串本の海の映像が映し出された「8K臨場感シアター」(6日、和歌山県串本町西向で)
串本の海の映像が映し出された「8K臨場感シアター」(6日、和歌山県串本町西向で)
 和歌山県串本町が、同町田原の民間小型ロケット発射場「スペースポート紀伊」からロケットが打ち上げられる様子を撮影した映像を観光客らに大迫力で見てもらいたいと、同町西向にある旧古座分庁舎で整備を進めていた「8K臨場感シアター」(仮称)が完成した。町議らが参加した見学会が6日にあり、串本の海などを撮影した映像を視聴。町議は「現場にいるような臨場感」などと話していた。


 同町では、新庁舎(串本町サンゴ台)建設に伴って空き施設となった旧古座分庁舎を有効利用し、発射場開設に合わせてロケット関連施設に改修することを計画。1階はロケット関連の展示、2階はサテライトオフィスとして活用する他、3階にある旧議場については「打ち上げがない時でも、観光客や修学旅行生らに来てもらってロケットを体感してほしい」として、打ち上げ場所の付近から撮影する予定の映像を上映するシアターに改修する事業を進めてきた。

 11月末に完成したシアターの収容人数は20~30人で、設置された縦約3メートル、横約12メートルのスクリーンは視聴者を包み込むように緩やかにカーブ。4Kプロジェクター3台を使って「8K相当」という高画質の映像を映し出すことができる他、10カ所に設けられたスピーカーによって迫力のある音響も体験できる。事業費は1階エントランスの改修と合わせて9800万円。

 町議らが参加した見学会では、サンプルとして、水中写真家・古見きゅうさんが撮影した串本の海と、航空自衛隊のアクロバット飛行チーム「ブルーインパルス」の映像を上映。鈴木幸夫議長は「今日は初めて映像を見たが、本当に現場にいるような臨場感。今後、子どもたちの学習の機会や来町された皆さんに串本を知ってもらうために見てもらうなどして利用されると、より効果が出てくるのではないか。町の観光にとってかなりプラスになる良い材料」と話した。

 田嶋勝正町長も「思った以上に迫力があり、小さな映画館に負けない内容。ロケットの打ち上げの映像をこの画面で見るのを大変楽しみにしている。町民の皆さんにもぜひとも見ていただきたい」と話していた。
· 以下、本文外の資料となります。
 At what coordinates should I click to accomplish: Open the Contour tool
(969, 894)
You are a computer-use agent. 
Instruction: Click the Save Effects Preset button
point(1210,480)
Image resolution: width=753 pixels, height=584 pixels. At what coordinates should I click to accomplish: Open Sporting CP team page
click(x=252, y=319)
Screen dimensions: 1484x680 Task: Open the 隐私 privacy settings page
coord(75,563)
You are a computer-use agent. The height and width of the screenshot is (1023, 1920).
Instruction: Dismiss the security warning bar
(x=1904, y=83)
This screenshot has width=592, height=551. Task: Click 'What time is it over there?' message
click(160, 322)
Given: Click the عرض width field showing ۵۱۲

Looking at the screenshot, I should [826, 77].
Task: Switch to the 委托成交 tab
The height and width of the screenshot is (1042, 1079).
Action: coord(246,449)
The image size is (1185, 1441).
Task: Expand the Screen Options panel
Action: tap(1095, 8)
 シアターでは、来年2月末ごろを目指しているロケット初号機打ち上げの際に撮影したものや、町内の観光コンテンツの映像などを上映することを計画。一般公開については、1階部分の改修や建物全体の用途変更に伴う工事が終わる2023年度になる見通しだが、その前に、町内の子どもらを対象とした見学会を開くことも検討しているという。